The Set who wanted to deal with Hitler

On the death of his father in 1890, William Waldorf Astor came into an inheritance of $100 million, about $2

On the death of his father in 1890, William Waldorf Astor came into an inheritance of $100 million, about $2.8 billion at today's values. The family fortune had originated in the fur trade in the 18th century, when John Jacob Astor emigrated from Germany to America. Later, John Jacob's sons and grandsons moved into real estate, and by the end of the 19th century the Astors owned some very large chunks of New York city. Money begets money, and whatever the family put its hand to turned to gold: the Waldorf Hotel, built by William Waldorf on the site of his father's old mansion on Fifth Avenue, grossed $4.5 million in its first year.

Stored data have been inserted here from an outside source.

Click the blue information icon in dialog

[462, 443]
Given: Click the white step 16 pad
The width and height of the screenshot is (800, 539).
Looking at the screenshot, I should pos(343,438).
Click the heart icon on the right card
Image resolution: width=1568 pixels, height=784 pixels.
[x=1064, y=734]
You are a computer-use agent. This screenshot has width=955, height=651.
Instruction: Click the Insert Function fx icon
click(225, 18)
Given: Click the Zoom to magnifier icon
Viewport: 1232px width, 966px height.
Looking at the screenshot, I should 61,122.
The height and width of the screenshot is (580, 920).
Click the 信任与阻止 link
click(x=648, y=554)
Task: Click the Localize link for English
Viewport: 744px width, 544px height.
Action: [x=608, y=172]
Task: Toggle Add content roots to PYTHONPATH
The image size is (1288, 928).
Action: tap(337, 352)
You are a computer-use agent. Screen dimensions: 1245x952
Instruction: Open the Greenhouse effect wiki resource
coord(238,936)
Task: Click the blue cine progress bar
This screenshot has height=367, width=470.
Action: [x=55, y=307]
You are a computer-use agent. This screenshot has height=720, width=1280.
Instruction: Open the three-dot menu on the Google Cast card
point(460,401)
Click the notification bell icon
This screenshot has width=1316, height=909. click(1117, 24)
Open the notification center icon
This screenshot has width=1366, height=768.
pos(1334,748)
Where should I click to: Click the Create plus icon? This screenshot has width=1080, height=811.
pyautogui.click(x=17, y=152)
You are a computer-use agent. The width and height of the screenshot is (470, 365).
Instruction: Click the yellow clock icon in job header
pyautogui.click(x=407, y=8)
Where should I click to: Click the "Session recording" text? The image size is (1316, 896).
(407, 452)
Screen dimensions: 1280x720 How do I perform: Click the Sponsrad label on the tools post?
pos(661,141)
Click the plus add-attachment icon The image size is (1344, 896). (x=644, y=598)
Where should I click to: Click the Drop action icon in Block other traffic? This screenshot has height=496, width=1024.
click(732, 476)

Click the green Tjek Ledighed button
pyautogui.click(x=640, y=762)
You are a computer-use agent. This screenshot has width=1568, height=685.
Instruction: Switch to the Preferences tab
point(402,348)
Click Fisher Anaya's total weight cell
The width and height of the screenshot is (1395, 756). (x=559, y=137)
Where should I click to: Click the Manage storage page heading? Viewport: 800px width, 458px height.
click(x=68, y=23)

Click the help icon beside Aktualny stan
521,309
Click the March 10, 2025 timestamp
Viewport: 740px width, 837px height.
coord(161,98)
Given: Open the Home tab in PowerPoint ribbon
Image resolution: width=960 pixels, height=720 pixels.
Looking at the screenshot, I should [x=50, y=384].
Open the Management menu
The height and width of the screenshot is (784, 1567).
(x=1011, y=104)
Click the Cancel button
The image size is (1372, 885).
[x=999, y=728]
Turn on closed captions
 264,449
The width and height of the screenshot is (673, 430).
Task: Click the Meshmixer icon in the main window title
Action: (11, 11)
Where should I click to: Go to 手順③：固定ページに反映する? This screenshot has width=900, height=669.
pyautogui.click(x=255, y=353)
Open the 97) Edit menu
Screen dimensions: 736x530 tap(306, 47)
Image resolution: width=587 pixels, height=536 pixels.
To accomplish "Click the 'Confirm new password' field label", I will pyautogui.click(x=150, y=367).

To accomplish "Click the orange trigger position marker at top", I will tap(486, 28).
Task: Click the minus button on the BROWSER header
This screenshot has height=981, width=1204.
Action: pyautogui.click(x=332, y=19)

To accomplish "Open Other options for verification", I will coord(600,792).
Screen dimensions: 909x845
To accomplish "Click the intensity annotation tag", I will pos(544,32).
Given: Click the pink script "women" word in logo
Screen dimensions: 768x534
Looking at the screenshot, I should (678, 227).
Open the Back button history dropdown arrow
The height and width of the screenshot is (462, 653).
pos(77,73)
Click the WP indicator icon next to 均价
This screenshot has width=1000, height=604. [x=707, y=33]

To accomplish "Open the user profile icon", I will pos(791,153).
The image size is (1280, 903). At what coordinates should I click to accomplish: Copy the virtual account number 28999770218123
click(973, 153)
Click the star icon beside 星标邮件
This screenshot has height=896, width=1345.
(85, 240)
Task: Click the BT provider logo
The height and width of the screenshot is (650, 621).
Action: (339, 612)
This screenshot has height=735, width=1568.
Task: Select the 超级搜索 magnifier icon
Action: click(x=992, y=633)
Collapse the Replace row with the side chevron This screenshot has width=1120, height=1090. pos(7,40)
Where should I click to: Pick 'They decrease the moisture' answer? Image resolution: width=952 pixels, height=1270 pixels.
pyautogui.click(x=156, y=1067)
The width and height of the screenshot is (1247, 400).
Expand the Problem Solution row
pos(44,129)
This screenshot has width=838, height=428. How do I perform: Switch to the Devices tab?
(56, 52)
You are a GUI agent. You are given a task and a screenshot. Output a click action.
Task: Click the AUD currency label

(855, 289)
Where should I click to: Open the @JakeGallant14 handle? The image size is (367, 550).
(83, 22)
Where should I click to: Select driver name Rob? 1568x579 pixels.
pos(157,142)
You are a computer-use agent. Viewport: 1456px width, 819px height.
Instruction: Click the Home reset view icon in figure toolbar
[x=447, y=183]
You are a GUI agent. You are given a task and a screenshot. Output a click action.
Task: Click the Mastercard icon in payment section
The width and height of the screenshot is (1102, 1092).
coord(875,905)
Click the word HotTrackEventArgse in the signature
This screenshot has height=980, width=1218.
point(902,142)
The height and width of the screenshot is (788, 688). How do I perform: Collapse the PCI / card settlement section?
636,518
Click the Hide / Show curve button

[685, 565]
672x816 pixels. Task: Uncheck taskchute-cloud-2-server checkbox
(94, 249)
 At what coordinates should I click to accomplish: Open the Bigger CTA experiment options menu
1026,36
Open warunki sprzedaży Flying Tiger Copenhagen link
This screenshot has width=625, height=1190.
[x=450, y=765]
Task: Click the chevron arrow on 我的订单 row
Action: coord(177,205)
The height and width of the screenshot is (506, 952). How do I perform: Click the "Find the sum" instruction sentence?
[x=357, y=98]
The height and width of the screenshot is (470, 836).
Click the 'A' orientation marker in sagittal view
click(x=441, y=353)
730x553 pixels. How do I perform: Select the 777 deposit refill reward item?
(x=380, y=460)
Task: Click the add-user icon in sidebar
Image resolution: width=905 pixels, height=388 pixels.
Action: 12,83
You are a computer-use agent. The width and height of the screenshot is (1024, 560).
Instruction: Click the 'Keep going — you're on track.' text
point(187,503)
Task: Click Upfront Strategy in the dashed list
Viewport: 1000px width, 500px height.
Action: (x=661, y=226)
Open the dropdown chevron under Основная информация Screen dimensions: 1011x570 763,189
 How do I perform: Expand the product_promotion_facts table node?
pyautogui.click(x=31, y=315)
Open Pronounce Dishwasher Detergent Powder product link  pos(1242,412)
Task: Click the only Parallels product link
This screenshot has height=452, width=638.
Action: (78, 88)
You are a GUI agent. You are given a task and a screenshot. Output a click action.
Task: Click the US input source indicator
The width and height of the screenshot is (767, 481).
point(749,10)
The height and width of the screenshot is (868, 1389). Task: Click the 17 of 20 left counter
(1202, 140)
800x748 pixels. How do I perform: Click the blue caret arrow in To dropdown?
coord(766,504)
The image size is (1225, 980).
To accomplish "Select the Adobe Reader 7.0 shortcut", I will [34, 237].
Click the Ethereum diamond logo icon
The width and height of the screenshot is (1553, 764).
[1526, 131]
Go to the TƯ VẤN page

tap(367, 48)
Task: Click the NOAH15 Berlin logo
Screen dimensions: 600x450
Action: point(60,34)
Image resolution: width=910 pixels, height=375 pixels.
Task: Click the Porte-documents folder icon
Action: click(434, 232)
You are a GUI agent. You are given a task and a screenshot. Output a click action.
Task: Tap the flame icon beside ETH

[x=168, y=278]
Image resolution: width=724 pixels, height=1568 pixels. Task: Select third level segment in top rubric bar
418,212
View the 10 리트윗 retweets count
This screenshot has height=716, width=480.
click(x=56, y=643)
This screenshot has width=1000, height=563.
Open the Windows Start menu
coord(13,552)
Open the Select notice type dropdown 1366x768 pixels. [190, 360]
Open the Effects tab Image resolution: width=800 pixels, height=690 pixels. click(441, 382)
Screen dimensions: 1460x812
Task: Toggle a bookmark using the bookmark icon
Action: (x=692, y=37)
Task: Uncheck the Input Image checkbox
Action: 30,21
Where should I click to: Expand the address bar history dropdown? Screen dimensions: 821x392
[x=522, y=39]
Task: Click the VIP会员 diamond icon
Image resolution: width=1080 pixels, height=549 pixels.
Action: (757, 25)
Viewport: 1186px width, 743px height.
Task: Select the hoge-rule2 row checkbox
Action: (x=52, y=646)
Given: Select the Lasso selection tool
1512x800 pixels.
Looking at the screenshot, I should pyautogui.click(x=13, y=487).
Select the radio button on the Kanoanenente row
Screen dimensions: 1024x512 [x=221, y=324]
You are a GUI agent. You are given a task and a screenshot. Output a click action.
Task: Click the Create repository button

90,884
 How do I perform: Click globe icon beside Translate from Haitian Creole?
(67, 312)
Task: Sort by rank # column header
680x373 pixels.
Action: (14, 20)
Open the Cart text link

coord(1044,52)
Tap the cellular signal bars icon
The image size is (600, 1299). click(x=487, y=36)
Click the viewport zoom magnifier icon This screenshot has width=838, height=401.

Having put a toe into the polluted waters of New York politics and quickly withdrawn it, William Waldorf, like one of Henry James's fabulously wealthy expatriates, moved to England, where he leased a London house, built an office block on the Victoria Embankment, and bought Cliveden (pronounced Clivden, with a short i and silent e), a vast mansion perched on chalk cliffs above the Thames some 20 miles outside London. He also began to acquire newspapers, including, in 1911, the Observer. When William's son Waldorf married, as a wedding gift the father bestowed on the couple the house at Cliveden and all it contained.

The Astor sons had been brought up with a keen sense of public duty; old William Waldorf, though certainly no man of the people, drilled into his children the belief that great wealth brings with it great responsibility. Waldorf Astor, much concerned at the ill-effects of contaminated milk, would take a cow, and cowman, along with him on family holidays, housed in a special carriage attached to his train, so that he might dispense fresh milk free to children at stations along the way.

And there were larger matters than milk. In Waldorf's lifetime, Cliveden would become the centre of a network of highly influential individuals, all fired with the desire to do good in the world. That the good of the world should be largely synonymous with the interests of the British Empire seemed to them entirely natural; one of the leading Clivedenites, Lionel Curtis, in his magnum opus, the multi-volume Civitas Dei, attempted to present a blueprint for the Kingdom of God on earth, to be founded mainly on the British Commonwealth. Curtis, a relentless defender of the Empire, was one of the chief British negotiators at the Irish Treaty talks in London in 1921, and was known as the "hammer of the Nationalists", some commentators even holding him directly responsible for the Civil War.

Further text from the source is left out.